Owning a home can be expensive – maybe more expensive than most buyers realize. Indeed, in a recent ConsumerAffairs Report, 54% of homeowners say their housing expenses are their biggest financial burden. And 40% say their housing expenses are more than they can comfortably afford.

So it’s no wonder that 36% of homeowners have had to rack up credit card debt at some point due to housing expenses. This rises to 44% among homeowners who consider themselves ‘housing poor’ – meaning they spend so much on housing that they have little left on other bills.

If you are looking to buy a home, it is important to not Put yourself in a position where you may be forced to accumulate a credit card balance just to meet your expenses. Credit card debt can be extremely costly and can also cause significant damage to your credit score if you accumulate too much.

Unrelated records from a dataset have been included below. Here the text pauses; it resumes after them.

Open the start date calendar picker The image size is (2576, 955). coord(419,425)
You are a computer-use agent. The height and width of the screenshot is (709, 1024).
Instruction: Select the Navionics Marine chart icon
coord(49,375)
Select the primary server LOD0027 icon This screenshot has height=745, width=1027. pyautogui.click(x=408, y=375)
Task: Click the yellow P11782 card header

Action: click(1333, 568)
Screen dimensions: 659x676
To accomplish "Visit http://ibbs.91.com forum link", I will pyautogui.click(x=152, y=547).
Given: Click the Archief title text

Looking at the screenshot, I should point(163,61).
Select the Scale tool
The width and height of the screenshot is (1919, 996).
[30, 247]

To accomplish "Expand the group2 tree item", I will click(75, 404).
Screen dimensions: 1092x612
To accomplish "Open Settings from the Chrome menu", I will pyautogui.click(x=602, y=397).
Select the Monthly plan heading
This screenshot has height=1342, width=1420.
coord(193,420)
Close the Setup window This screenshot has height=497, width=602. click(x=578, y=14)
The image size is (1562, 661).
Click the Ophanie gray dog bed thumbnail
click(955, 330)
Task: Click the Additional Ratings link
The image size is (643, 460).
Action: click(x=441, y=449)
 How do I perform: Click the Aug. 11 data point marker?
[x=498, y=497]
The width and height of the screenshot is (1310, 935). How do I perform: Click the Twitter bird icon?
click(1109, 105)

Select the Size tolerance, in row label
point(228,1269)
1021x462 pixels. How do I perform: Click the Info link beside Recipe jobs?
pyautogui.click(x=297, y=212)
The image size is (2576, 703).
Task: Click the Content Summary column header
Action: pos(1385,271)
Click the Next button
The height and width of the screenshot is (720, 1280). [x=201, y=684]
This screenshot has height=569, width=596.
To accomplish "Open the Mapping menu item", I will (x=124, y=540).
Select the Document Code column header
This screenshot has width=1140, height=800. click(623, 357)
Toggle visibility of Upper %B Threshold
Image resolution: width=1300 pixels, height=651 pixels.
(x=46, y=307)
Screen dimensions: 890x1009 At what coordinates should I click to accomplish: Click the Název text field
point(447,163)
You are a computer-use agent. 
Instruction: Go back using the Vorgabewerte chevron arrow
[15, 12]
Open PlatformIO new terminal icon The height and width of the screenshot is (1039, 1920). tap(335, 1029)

In fact, if you’re thinking about buying a home, there is one step you can take to lower your chances of ending up with credit card debt – and hurt your finances as a result.

Go prepared

Owning a home could mean dealing with unpredictable expenses, like rising property tax bills and sudden repairs. This is why it is essential to gain access to property with a fully loaded emergency fund.

Typically, your emergency fund should contain enough money to cover three to six months of essential expenses. If you save that amount, it should help pay for sudden home repairs and other housing expenses that you may not have originally planned for. Or, you can create an emergency fund for general expenses and then maintain a separate emergency account for household expenses. The choice is yours, but the key is to have that cash on hand in case you need it.

Don’t take too much home

Another great way to avoid credit card debt during homeownership is to spend more wisely on a home. If you can afford a $ 250,000 mortgage, consider sticking to a $ 200,000 loan so you have more wiggle room in your budget for all of your housing expenses, including those that may be. difficult to anticipate, such as sudden repairs.

If you’re not sure how much of a mortgage you can easily use, use a mortgage calculator to calculate a few numbers. Keep in mind that your emergency fund shouldn’t be there to pay off your mortgage on its own, because your paycheck can’t cover it. On the contrary, this money in savings should be there for unexpected costs related to home ownership. If you are thinking of signing a mortgage that you are not sure your paycheck can cover, then you better wait to buy.

In fact, as a rule of thumb, your predictable monthly housing costs, including your mortgage payment, property taxes, and insurance, shouldn’t exceed 30% of your take-home pay. If you’re planning on going over that threshold, it’s a sign that you may be taking too much home.